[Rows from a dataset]
____

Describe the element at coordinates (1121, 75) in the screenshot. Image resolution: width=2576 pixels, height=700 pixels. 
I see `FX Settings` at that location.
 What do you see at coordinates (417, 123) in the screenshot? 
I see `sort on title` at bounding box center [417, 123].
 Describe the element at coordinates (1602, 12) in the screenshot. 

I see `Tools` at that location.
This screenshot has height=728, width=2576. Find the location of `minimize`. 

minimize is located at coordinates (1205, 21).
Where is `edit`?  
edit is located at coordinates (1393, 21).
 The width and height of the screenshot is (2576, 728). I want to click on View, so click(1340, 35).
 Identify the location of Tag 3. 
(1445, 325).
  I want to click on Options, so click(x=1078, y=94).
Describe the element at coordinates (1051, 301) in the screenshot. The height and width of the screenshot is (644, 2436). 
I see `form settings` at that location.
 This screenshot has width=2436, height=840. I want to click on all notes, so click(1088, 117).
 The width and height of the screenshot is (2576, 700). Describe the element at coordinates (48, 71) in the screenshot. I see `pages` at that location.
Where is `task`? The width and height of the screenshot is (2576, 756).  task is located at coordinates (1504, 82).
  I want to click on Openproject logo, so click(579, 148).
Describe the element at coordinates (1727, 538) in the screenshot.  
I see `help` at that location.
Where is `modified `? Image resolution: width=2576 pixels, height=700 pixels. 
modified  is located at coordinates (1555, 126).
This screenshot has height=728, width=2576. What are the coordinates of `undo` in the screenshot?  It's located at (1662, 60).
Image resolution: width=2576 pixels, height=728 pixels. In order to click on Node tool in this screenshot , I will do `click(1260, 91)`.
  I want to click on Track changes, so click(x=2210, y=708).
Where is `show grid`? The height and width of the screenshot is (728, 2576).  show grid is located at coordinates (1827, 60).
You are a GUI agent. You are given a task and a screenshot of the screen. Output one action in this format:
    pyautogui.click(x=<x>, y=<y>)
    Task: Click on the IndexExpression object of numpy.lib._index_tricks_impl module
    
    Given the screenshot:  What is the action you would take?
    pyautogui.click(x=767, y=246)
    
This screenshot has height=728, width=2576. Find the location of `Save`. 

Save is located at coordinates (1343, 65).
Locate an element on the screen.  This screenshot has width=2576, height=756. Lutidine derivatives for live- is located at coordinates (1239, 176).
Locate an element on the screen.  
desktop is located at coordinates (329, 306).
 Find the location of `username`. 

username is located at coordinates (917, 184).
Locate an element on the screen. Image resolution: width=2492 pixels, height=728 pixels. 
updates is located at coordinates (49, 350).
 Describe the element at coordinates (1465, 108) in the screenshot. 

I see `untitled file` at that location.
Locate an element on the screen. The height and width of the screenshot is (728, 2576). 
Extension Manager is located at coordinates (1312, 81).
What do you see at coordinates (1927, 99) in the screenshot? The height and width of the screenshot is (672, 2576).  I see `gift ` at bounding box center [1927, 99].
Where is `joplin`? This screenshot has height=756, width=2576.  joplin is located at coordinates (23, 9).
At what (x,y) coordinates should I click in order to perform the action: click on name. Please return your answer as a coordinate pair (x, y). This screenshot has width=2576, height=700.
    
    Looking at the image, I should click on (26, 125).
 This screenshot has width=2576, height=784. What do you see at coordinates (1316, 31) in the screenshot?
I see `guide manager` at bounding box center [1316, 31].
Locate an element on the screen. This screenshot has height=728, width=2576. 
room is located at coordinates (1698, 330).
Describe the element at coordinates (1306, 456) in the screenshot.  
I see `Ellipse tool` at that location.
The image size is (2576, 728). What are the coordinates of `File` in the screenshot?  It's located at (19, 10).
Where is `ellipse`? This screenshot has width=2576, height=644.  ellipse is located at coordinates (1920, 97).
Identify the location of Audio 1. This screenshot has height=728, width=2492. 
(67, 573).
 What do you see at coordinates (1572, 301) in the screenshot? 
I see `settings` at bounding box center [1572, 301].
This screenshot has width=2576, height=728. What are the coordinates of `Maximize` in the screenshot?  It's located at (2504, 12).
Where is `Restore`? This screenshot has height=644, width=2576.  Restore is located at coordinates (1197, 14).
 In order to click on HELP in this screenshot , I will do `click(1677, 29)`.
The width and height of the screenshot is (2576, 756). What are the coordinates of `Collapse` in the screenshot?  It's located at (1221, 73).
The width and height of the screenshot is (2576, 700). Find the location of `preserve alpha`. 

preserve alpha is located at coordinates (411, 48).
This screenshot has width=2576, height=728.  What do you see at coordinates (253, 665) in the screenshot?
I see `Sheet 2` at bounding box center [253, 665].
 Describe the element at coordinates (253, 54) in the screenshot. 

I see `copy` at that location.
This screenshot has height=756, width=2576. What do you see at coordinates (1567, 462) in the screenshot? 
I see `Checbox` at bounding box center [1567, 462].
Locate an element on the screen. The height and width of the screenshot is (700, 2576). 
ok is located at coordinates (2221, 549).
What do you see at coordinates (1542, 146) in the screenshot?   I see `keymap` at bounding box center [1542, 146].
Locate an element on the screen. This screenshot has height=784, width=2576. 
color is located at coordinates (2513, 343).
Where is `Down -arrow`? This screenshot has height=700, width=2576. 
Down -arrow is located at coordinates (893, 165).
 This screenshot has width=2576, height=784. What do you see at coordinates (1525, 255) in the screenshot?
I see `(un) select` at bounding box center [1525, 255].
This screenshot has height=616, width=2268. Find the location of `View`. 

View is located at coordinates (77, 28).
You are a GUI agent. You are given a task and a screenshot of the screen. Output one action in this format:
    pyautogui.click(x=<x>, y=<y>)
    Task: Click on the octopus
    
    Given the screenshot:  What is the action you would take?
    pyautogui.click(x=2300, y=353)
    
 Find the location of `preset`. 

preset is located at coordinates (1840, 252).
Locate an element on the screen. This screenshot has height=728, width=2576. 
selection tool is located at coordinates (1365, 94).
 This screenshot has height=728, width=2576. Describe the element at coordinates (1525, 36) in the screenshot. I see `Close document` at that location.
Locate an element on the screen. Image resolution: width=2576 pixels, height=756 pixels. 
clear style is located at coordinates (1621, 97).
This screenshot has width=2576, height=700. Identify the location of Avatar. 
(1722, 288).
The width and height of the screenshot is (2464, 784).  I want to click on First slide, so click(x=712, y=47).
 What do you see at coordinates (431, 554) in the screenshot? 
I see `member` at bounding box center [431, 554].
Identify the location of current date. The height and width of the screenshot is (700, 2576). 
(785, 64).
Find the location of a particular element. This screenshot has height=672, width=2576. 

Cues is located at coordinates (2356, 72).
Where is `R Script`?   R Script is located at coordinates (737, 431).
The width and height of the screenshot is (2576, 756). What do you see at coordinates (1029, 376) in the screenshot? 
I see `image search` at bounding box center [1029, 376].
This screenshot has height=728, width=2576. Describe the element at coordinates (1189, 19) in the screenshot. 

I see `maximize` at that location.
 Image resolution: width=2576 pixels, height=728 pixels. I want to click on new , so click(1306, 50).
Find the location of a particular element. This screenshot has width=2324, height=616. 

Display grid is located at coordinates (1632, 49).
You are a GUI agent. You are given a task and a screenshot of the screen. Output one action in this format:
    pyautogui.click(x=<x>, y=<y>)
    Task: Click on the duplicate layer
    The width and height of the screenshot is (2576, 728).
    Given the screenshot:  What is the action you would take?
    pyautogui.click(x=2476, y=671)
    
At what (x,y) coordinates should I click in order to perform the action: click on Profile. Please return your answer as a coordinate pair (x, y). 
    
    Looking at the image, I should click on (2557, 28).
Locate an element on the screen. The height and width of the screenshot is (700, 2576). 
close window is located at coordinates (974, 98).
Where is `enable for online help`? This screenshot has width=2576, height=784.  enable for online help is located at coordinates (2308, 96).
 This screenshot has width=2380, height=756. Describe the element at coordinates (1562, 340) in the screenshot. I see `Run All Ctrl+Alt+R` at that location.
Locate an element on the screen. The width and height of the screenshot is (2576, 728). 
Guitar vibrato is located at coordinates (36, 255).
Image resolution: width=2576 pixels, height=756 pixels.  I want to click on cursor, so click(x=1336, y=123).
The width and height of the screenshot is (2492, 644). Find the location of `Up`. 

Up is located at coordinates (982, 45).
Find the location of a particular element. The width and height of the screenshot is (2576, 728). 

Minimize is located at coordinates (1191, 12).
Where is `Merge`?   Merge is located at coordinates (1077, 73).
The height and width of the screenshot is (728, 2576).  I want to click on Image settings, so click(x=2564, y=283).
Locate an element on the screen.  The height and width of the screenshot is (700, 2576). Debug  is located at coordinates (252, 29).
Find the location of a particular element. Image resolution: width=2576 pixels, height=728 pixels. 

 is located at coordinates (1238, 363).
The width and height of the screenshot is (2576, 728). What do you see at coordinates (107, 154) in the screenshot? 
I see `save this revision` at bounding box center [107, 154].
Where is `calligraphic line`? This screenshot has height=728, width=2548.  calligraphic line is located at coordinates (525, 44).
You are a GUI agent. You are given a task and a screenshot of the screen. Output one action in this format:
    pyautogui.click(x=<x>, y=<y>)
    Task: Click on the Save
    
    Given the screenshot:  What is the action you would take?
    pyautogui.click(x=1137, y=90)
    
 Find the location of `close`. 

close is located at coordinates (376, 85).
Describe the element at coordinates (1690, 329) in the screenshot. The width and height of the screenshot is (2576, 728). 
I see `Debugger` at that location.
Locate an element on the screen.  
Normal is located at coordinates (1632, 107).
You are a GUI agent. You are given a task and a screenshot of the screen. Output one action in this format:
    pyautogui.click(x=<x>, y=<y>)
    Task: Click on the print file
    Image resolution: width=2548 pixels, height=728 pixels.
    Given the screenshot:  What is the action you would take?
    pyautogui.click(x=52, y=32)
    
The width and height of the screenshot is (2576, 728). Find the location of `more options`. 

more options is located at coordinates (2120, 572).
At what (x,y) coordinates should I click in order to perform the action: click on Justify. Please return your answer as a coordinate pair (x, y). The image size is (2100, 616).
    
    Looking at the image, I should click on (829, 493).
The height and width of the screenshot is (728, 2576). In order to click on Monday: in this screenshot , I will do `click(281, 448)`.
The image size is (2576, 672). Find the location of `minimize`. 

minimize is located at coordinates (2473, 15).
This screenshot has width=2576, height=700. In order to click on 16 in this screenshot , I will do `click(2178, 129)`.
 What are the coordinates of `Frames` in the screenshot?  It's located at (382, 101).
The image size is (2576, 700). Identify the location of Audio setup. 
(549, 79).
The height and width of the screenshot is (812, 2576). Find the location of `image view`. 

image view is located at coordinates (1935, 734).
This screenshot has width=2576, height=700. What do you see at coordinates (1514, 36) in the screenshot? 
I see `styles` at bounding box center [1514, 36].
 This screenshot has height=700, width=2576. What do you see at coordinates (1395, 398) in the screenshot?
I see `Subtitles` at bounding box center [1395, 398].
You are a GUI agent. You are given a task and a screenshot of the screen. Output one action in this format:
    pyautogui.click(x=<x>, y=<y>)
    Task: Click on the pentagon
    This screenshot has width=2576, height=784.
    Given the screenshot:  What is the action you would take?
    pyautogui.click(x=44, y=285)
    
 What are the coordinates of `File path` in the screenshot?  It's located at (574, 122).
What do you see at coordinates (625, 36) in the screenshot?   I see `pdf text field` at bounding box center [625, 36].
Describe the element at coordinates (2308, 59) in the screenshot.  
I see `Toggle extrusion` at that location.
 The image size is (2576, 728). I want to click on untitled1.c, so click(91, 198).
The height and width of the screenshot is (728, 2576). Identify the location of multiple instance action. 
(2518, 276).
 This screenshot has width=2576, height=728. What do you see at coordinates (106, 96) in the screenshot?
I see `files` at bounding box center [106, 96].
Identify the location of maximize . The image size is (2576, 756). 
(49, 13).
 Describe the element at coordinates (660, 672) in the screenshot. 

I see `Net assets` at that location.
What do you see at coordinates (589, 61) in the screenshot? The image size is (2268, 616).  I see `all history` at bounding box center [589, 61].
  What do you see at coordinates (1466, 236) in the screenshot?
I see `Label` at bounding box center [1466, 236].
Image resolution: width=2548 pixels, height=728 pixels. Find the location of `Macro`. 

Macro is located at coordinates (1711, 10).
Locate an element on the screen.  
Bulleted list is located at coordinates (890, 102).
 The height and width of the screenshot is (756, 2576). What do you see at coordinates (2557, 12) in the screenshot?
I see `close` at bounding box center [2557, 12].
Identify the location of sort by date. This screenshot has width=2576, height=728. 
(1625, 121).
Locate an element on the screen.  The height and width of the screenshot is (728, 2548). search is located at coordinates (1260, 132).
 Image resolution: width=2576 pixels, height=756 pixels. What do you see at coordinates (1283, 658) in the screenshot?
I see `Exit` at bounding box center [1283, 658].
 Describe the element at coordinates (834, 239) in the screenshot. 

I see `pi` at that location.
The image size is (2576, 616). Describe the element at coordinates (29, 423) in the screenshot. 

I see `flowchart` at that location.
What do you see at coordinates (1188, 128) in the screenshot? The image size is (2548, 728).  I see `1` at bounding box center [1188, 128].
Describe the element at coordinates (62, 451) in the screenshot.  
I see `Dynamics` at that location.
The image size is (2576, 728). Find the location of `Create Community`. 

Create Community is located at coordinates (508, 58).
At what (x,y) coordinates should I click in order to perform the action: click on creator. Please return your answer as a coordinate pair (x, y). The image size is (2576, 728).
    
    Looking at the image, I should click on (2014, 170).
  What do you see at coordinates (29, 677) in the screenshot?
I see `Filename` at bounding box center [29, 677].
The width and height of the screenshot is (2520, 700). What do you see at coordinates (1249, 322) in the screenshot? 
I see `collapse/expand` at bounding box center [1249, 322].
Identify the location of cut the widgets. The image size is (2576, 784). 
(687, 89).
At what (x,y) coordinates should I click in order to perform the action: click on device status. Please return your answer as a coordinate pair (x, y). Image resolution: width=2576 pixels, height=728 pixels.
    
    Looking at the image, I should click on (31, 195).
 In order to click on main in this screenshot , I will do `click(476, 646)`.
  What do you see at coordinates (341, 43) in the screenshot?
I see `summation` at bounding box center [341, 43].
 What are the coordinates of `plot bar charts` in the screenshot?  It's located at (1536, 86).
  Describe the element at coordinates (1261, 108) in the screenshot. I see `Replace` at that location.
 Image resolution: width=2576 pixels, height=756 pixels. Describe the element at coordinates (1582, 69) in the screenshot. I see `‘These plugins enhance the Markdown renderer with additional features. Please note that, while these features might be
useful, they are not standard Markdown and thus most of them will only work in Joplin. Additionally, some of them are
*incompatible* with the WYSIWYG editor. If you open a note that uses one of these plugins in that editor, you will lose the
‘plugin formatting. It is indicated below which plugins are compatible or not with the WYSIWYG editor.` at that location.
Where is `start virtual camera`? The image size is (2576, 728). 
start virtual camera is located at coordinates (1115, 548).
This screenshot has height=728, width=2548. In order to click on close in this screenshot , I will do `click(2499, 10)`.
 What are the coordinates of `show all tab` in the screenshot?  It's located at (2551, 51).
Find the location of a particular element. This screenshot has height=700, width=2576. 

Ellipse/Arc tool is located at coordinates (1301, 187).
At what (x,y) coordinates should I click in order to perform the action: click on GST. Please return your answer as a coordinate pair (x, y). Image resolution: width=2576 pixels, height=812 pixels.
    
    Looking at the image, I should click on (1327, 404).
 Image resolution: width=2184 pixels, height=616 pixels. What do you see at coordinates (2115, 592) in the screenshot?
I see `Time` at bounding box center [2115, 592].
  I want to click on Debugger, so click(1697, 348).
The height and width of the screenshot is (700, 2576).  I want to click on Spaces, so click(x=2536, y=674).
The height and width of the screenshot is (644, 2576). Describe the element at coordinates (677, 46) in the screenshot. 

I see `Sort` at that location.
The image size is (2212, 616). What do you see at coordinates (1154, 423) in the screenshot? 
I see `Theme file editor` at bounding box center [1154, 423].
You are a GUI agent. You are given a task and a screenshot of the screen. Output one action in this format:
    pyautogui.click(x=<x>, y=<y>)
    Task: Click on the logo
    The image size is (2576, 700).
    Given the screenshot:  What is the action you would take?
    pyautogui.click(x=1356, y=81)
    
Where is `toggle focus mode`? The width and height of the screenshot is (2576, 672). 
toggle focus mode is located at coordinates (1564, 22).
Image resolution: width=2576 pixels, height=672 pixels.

____

■ Required work
Please lay out the lines of the items, from the line with "at (2551, 51)." up to and including the line with "Ellipse/Arc tool is", as a JSON list of strings, one string per line, leaving out blank lines.

■ Task result
[
  " What are the coordinates of `show all tab` in the screenshot?  It's located at (2551, 51).",
  "Find the location of a particular element. This screenshot has height=700, width=2576. ",
  "Ellipse/Arc tool is located at coordinates (1301, 187)."
]